■ **MATERIAL PROVIDED**:
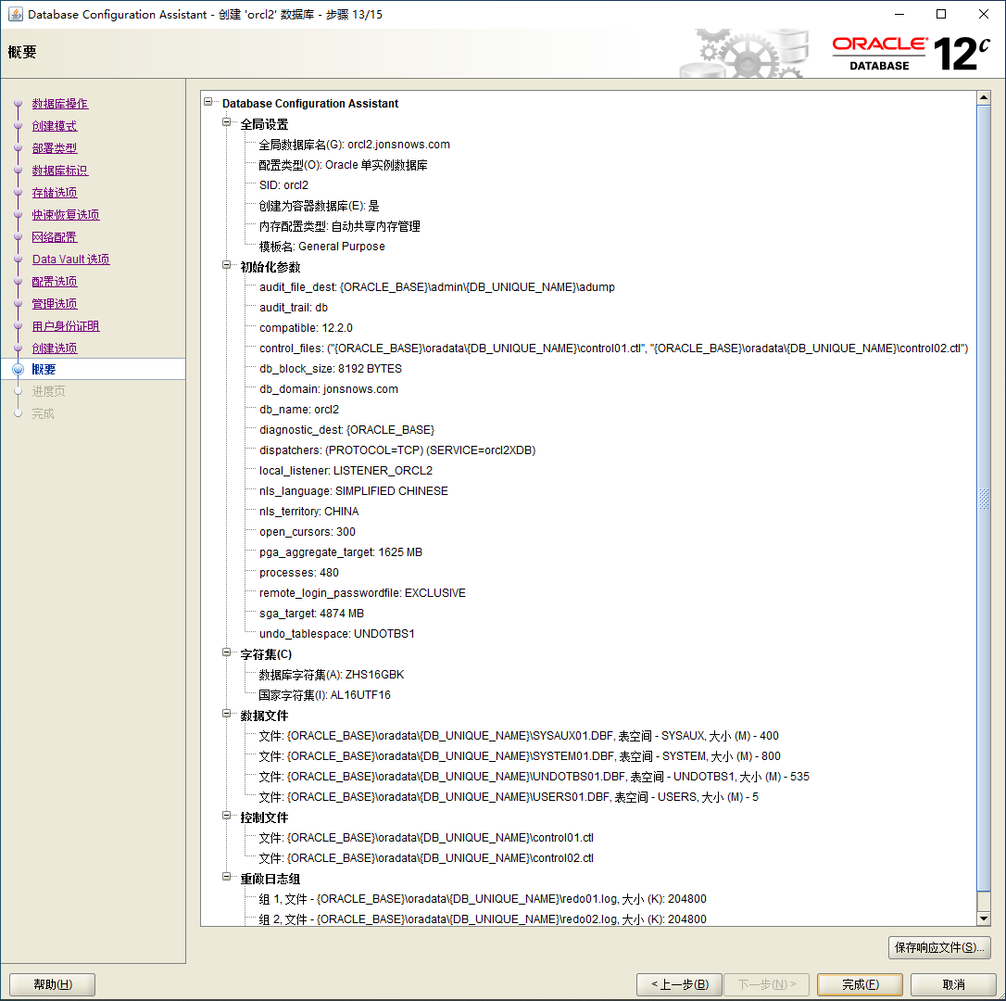Open help with the 帮助(H) button
Image resolution: width=1006 pixels, height=1001 pixels.
coord(52,984)
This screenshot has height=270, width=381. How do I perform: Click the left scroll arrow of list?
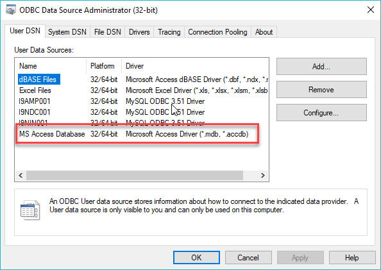coord(21,176)
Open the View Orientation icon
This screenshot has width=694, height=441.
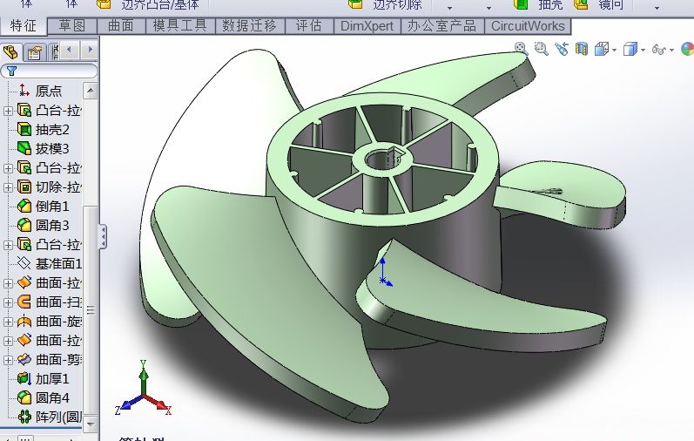602,49

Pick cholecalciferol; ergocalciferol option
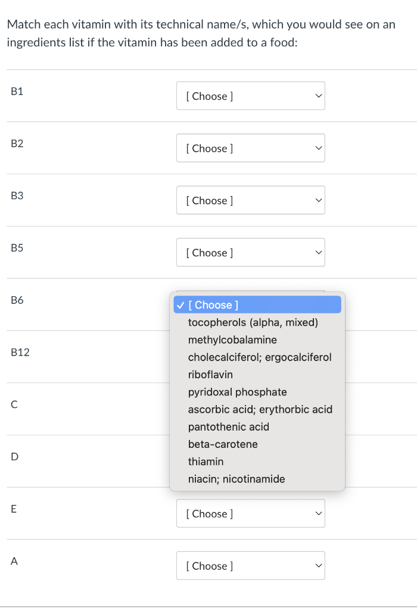260,357

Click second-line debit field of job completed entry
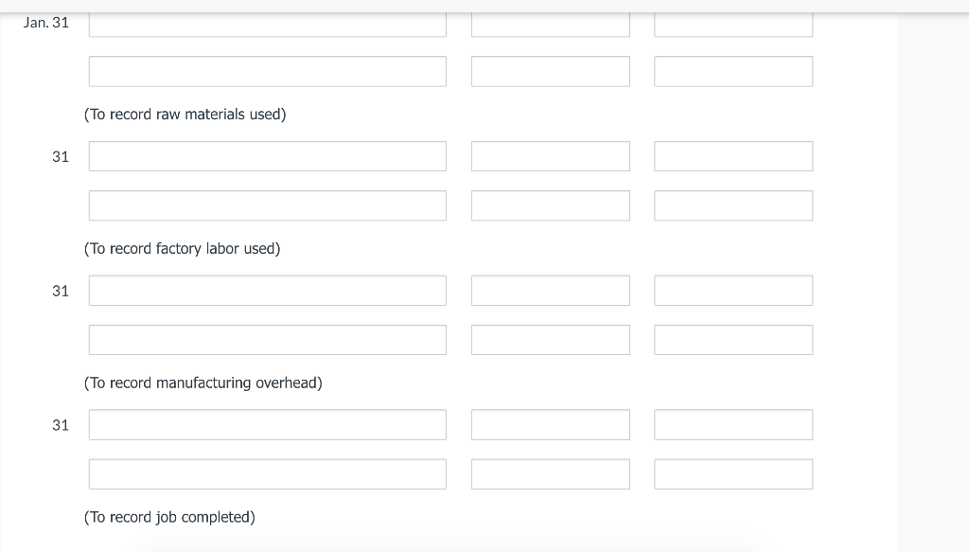pos(550,474)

■ **TASK GOAL**: What are the lines from the one containing "This screenshot has height=270, width=381." through the end of the records? Write them out exactly, leaving out the pictures.

■ **ANSWER BELOW**:
This screenshot has height=270, width=381. How do I perform: Click the left scroll arrow of list?
coord(21,176)
Open the View Orientation icon
This screenshot has width=694, height=441.
602,49

Pick cholecalciferol; ergocalciferol option
260,357

Click second-line debit field of job completed entry
pos(550,474)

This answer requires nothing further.